- [Passage given]

<<<<

Certain surveillance activities, such as covert examination of postal or telegraphic items, wire tapping or covert observation of information transmitted through technical communication channels or other information or staging of criminal offence (art-s 116, 118 and 119 of CCP) can only be conducted with a permission of a preliminary investigation judge, who shall immediately review the prosecutor’s reasoned request for the conduct of surveillance activities and grant or refuse to grant permission for the conduct of the surveillance activities by a ruling (CCP art 114).

As terrorism is a criminal offence in the first degree, these provisions also apply to the investigation of suspicion about this crime. There are no special regulations for investigating or conducting surveillance activities in case of a suspicion about terrorism.

Another measure applicable to cases where suspicion about terrorism exists is the procedure offered by the Framework Decision on the European Arrest Warrant[21] which is implemented into national legislation as a separate chapter in the Code of Criminal Procedure. Article 491 section 2 clause 2 of this Code allows for the surrendering of a person, among other things, also for commission of terrorism or participation in criminal organisations, regardless of the punishment pursuant to the Estonian Penal Code if imprisonment of at least three years is prescribed as punishment in the requesting state.

There is one specialised court in Estonia which is responsible for giving permissions for conducting surveillance activities and two specialised courts for the surrendering of persons on the basis of the European Arrest Warrant. In practice, there have been no requests for conducting surveillance activities on the grounds of a suspicion of terrorism. Neither have there been any requests for surrendering someone on the grounds of suspicion of terrorism.

>>>>

- [Data shown]
<<<<

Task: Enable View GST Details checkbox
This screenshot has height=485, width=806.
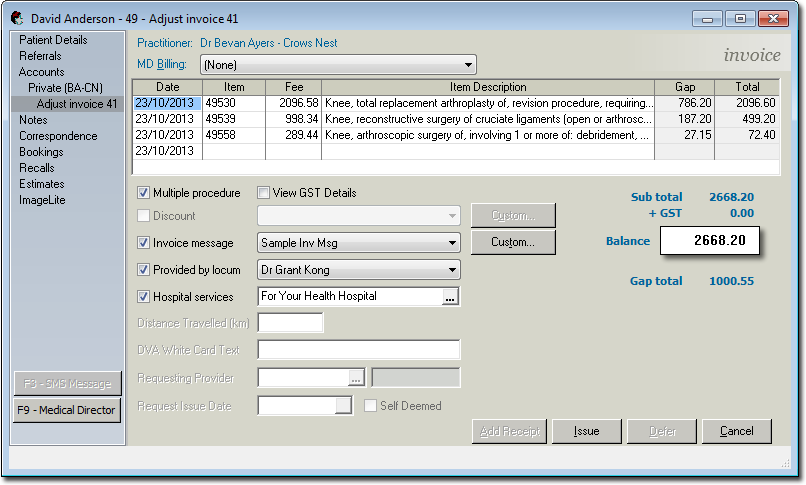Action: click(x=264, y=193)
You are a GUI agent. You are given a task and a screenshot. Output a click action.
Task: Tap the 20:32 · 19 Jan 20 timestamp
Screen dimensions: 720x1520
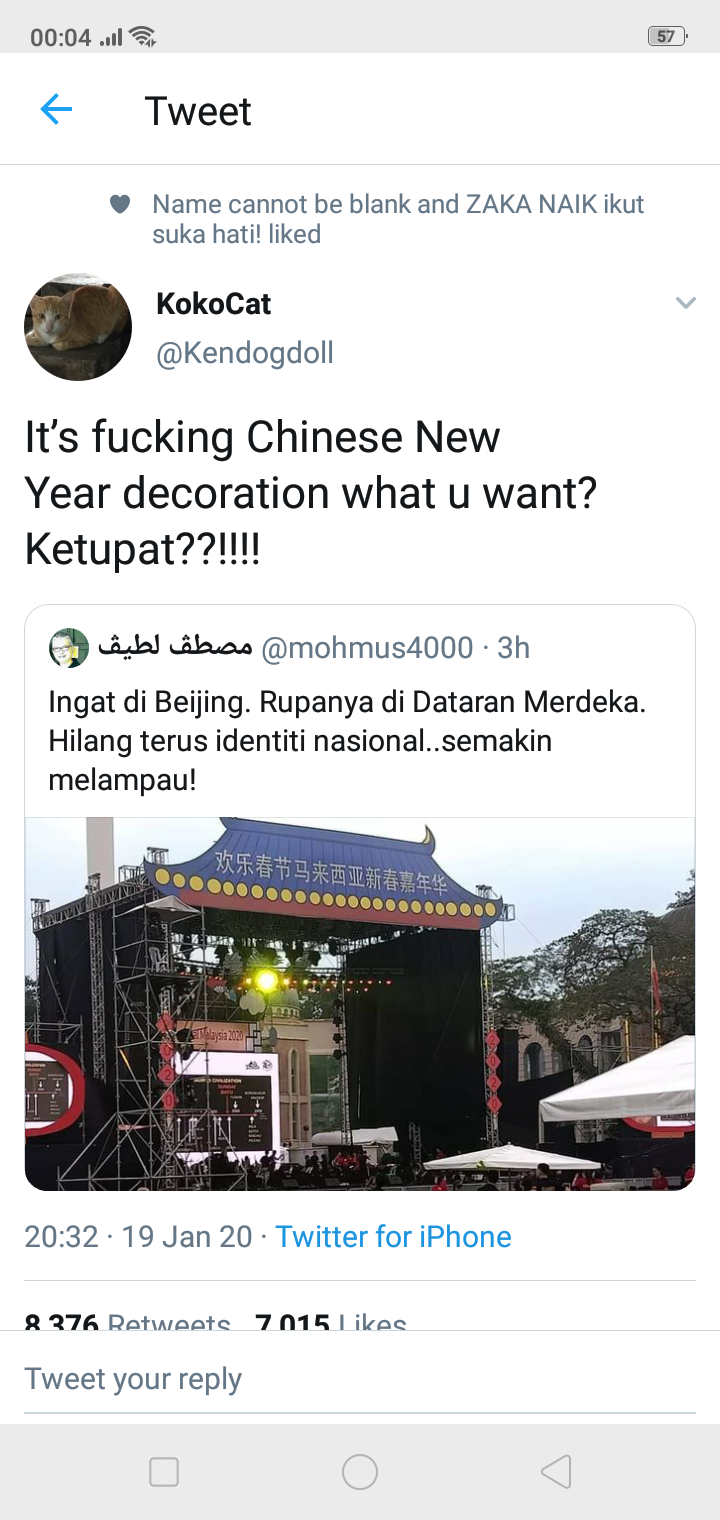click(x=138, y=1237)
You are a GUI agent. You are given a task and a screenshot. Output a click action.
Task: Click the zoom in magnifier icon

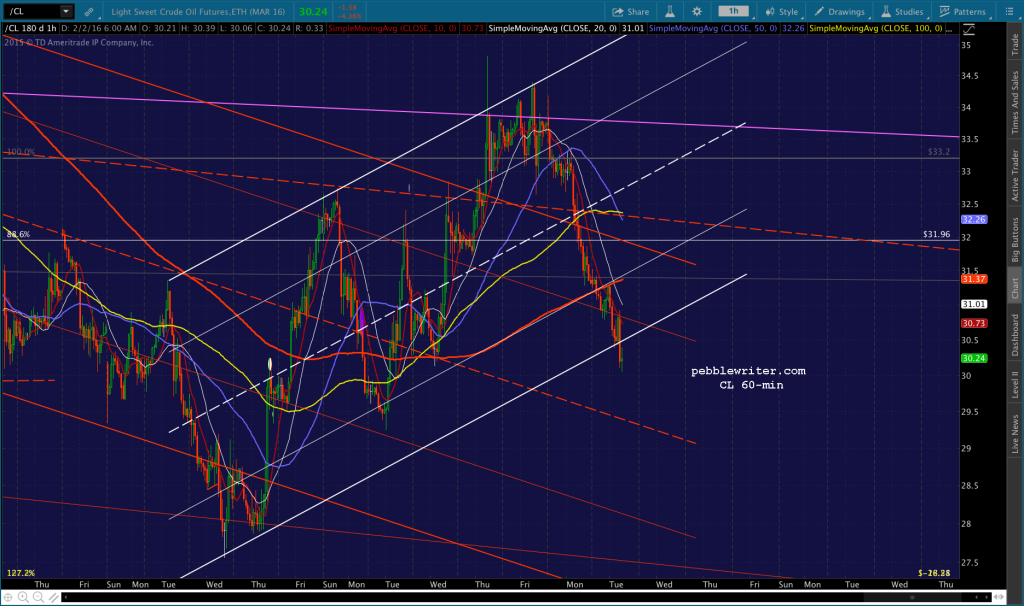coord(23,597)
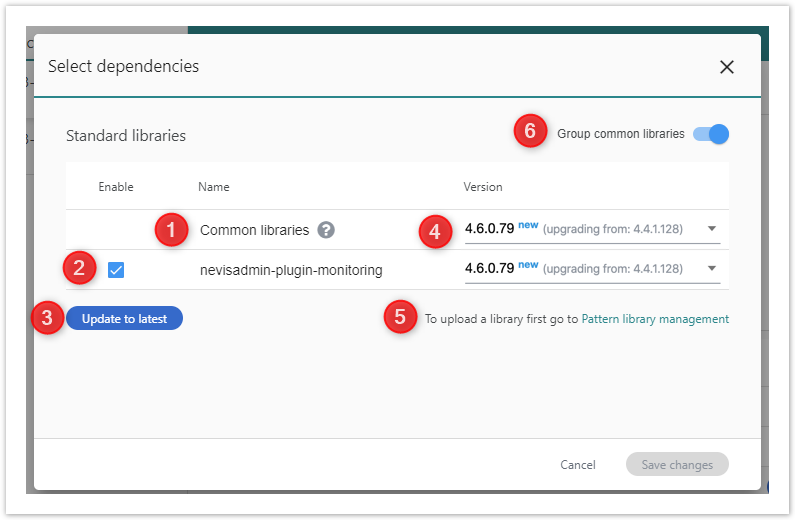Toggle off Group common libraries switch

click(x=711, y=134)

>>>>

- [Goal]
Write a continuation of the passage on Estonian surveillance and surrender procedures in terrorism cases, beginning after its final sentence.

- [Exercise answer]
D.3.     What means does your country use to reconcile the demands of security and of the protection of human rights in cases where suspicion about terrorism exists? Please indicate the measures taken, in particular in the fields of criminal law, administrative law, admission, exclusion and deportation of aliens, and preventive actions.

Can you quote some specific cases where the question about such reconciliation was raised?

No specific cases where the question about such reconciliation was raised can be quoted.

Still, Estonian Acts contain some regulations (presently still significant in theory only) adoptable in the cases where the demands of security and/or of the protection of human rights in cases where suspicion about terrorism exist.

E.g. art 7 of the Code of Criminal Procedure repeats the principle of the presumption of innocence[22], art 8 foresees the safeguarding of rights of participants in proceedings[23], art 9 safeguards personal liberty and respect for human dignity[24].

Both the Code of Criminal Procedure and the Witness Protection Act[25] ensure the safety of the witnesses: see art 67 (ensuring safety of witnesses)[26] and art 69 (long-distance hearing)[27] of the Code of Criminal Procedure.

The Witness Protection Act stipulates in art 1 that the Act provides for:

1) the procedure for witness protection, the legal bases for witness protection authorities and their activities and for the application of protection measures;

2) the procedure for the performance of the international obligations of the Republic of Estonia related to protection of participants in criminal proceedings.

In the Estonian system, the Central Criminal Police organises witness protection and the supervision over witness protection is exercised by the Public Prosecutor’s Office. Art 5 of the Act enumerates the persons to be placed under witness protection[28] and art 18 the measures of the witness protection[29].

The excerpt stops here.